━━━━━ Records for the task
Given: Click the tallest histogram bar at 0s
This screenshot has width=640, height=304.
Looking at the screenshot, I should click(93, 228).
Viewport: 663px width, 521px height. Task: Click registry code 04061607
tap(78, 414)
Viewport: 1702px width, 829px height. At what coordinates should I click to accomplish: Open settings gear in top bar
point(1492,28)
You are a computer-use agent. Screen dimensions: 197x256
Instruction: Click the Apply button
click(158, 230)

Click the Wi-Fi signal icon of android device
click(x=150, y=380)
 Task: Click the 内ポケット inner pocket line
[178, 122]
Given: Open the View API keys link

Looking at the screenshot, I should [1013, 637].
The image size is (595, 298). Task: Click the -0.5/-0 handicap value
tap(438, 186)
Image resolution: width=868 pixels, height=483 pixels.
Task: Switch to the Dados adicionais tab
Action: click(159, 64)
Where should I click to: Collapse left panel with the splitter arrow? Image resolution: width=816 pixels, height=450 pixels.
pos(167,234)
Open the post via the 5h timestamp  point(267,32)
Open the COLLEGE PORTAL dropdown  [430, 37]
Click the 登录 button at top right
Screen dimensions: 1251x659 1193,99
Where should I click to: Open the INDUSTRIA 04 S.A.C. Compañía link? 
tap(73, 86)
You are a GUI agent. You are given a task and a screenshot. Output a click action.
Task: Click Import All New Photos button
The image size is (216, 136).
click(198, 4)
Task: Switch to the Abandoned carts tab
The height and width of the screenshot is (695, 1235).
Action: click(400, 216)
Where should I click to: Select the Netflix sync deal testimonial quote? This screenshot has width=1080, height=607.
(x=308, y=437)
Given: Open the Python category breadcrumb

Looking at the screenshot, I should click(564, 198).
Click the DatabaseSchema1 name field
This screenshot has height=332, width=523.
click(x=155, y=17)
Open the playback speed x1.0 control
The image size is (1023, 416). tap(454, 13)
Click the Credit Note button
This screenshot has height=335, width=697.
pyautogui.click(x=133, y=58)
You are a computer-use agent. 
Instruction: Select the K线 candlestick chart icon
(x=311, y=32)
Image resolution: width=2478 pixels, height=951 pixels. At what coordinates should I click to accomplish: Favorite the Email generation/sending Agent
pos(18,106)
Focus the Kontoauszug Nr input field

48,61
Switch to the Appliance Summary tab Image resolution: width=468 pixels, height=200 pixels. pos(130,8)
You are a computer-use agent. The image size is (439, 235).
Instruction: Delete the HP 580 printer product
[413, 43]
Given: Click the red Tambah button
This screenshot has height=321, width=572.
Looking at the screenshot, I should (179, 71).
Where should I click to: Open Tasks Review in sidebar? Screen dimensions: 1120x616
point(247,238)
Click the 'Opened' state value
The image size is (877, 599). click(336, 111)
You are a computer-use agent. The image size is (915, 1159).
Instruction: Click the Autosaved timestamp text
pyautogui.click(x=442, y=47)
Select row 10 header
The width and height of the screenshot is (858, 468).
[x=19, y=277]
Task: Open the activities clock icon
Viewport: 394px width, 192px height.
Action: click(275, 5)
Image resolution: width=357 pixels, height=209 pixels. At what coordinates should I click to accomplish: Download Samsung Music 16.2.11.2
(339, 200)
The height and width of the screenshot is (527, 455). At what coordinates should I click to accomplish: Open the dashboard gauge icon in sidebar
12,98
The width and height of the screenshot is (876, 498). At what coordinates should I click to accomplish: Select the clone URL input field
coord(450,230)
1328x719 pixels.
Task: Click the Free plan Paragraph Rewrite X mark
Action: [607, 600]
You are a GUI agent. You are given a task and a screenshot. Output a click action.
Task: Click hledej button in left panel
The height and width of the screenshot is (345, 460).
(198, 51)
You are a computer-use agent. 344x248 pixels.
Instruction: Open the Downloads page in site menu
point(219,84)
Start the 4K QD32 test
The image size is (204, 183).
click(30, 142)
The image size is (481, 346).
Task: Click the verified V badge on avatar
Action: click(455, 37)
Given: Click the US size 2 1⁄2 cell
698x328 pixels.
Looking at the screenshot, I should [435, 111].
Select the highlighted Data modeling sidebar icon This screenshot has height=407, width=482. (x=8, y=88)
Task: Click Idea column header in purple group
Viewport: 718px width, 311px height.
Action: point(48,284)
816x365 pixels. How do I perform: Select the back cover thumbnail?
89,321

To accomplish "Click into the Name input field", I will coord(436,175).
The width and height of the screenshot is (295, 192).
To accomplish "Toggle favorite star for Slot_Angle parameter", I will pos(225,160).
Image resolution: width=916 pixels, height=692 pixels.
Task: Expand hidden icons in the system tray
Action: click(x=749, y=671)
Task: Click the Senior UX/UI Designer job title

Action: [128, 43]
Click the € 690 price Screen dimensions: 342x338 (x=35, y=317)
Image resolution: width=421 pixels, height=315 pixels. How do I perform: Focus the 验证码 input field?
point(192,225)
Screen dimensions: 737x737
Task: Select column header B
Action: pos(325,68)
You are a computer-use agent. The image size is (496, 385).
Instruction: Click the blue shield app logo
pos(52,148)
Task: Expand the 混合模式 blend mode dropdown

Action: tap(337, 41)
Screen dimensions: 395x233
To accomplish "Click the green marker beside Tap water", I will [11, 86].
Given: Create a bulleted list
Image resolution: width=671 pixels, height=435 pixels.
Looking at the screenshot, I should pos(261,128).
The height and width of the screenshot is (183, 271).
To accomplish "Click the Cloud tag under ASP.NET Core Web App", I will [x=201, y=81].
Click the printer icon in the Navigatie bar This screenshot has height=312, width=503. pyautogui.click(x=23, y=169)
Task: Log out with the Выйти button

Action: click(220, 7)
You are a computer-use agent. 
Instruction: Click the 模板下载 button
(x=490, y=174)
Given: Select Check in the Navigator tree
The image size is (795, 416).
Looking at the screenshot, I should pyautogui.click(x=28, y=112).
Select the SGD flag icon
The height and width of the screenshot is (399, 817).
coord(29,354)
━━━━━━━━━━
- **Exercise prompt**:
Transcribe every line of the records exactly, please.

- **Solution**:
Given: Click the tallest histogram bar at 0s
This screenshot has width=640, height=304.
Looking at the screenshot, I should click(93, 228).
Viewport: 663px width, 521px height. Task: Click registry code 04061607
tap(78, 414)
Viewport: 1702px width, 829px height. At what coordinates should I click to accomplish: Open settings gear in top bar
point(1492,28)
You are a computer-use agent. Screen dimensions: 197x256
Instruction: Click the Apply button
click(158, 230)

Click the Wi-Fi signal icon of android device
click(x=150, y=380)
 Task: Click the 内ポケット inner pocket line
[178, 122]
Given: Open the View API keys link

Looking at the screenshot, I should [1013, 637].
The image size is (595, 298). Task: Click the -0.5/-0 handicap value
tap(438, 186)
Image resolution: width=868 pixels, height=483 pixels.
Task: Switch to the Dados adicionais tab
Action: click(159, 64)
Where should I click to: Collapse left panel with the splitter arrow? Image resolution: width=816 pixels, height=450 pixels.
pos(167,234)
Open the post via the 5h timestamp  point(267,32)
Open the COLLEGE PORTAL dropdown  [430, 37]
Click the 登录 button at top right
Screen dimensions: 1251x659 1193,99
Where should I click to: Open the INDUSTRIA 04 S.A.C. Compañía link? 
tap(73, 86)
You are a GUI agent. You are given a task and a screenshot. Output a click action.
Task: Click Import All New Photos button
The image size is (216, 136).
click(198, 4)
Task: Switch to the Abandoned carts tab
The height and width of the screenshot is (695, 1235).
Action: click(400, 216)
Where should I click to: Select the Netflix sync deal testimonial quote? This screenshot has width=1080, height=607.
(x=308, y=437)
Given: Open the Python category breadcrumb

Looking at the screenshot, I should click(564, 198).
Click the DatabaseSchema1 name field
This screenshot has height=332, width=523.
click(x=155, y=17)
Open the playback speed x1.0 control
The image size is (1023, 416). tap(454, 13)
Click the Credit Note button
This screenshot has height=335, width=697.
pyautogui.click(x=133, y=58)
You are a computer-use agent. 
Instruction: Select the K线 candlestick chart icon
(x=311, y=32)
Image resolution: width=2478 pixels, height=951 pixels. At what coordinates should I click to accomplish: Favorite the Email generation/sending Agent
pos(18,106)
Focus the Kontoauszug Nr input field

48,61
Switch to the Appliance Summary tab Image resolution: width=468 pixels, height=200 pixels. pos(130,8)
You are a computer-use agent. The image size is (439, 235).
Instruction: Delete the HP 580 printer product
[413, 43]
Given: Click the red Tambah button
This screenshot has height=321, width=572.
Looking at the screenshot, I should (179, 71).
Where should I click to: Open Tasks Review in sidebar? Screen dimensions: 1120x616
point(247,238)
Click the 'Opened' state value
The image size is (877, 599). click(336, 111)
You are a computer-use agent. The image size is (915, 1159).
Instruction: Click the Autosaved timestamp text
pyautogui.click(x=442, y=47)
Select row 10 header
The width and height of the screenshot is (858, 468).
[x=19, y=277]
Task: Open the activities clock icon
Viewport: 394px width, 192px height.
Action: click(275, 5)
Image resolution: width=357 pixels, height=209 pixels. At what coordinates should I click to accomplish: Download Samsung Music 16.2.11.2
(339, 200)
The height and width of the screenshot is (527, 455). At what coordinates should I click to accomplish: Open the dashboard gauge icon in sidebar
12,98
The width and height of the screenshot is (876, 498). At what coordinates should I click to accomplish: Select the clone URL input field
coord(450,230)
1328x719 pixels.
Task: Click the Free plan Paragraph Rewrite X mark
Action: [607, 600]
You are a GUI agent. You are given a task and a screenshot. Output a click action.
Task: Click hledej button in left panel
The height and width of the screenshot is (345, 460).
(198, 51)
You are a computer-use agent. 344x248 pixels.
Instruction: Open the Downloads page in site menu
point(219,84)
Start the 4K QD32 test
The image size is (204, 183).
click(30, 142)
The image size is (481, 346).
Task: Click the verified V badge on avatar
Action: click(455, 37)
Given: Click the US size 2 1⁄2 cell
698x328 pixels.
Looking at the screenshot, I should [435, 111].
Select the highlighted Data modeling sidebar icon This screenshot has height=407, width=482. (x=8, y=88)
Task: Click Idea column header in purple group
Viewport: 718px width, 311px height.
Action: point(48,284)
816x365 pixels. How do I perform: Select the back cover thumbnail?
89,321

To accomplish "Click into the Name input field", I will coord(436,175).
The width and height of the screenshot is (295, 192).
To accomplish "Toggle favorite star for Slot_Angle parameter", I will pos(225,160).
Image resolution: width=916 pixels, height=692 pixels.
Task: Expand hidden icons in the system tray
Action: click(x=749, y=671)
Task: Click the Senior UX/UI Designer job title

Action: [128, 43]
Click the € 690 price Screen dimensions: 342x338 (x=35, y=317)
Image resolution: width=421 pixels, height=315 pixels. How do I perform: Focus the 验证码 input field?
point(192,225)
Screen dimensions: 737x737
Task: Select column header B
Action: pos(325,68)
You are a computer-use agent. The image size is (496, 385).
Instruction: Click the blue shield app logo
pos(52,148)
Task: Expand the 混合模式 blend mode dropdown

Action: tap(337, 41)
Screen dimensions: 395x233
To accomplish "Click the green marker beside Tap water", I will [11, 86].
Given: Create a bulleted list
Image resolution: width=671 pixels, height=435 pixels.
Looking at the screenshot, I should pos(261,128).
The height and width of the screenshot is (183, 271).
To accomplish "Click the Cloud tag under ASP.NET Core Web App", I will [x=201, y=81].
Click the printer icon in the Navigatie bar This screenshot has height=312, width=503. pyautogui.click(x=23, y=169)
Task: Log out with the Выйти button

Action: click(220, 7)
You are a computer-use agent. 
Instruction: Click the 模板下载 button
(x=490, y=174)
Given: Select Check in the Navigator tree
The image size is (795, 416).
Looking at the screenshot, I should pyautogui.click(x=28, y=112).
Select the SGD flag icon
The height and width of the screenshot is (399, 817).
coord(29,354)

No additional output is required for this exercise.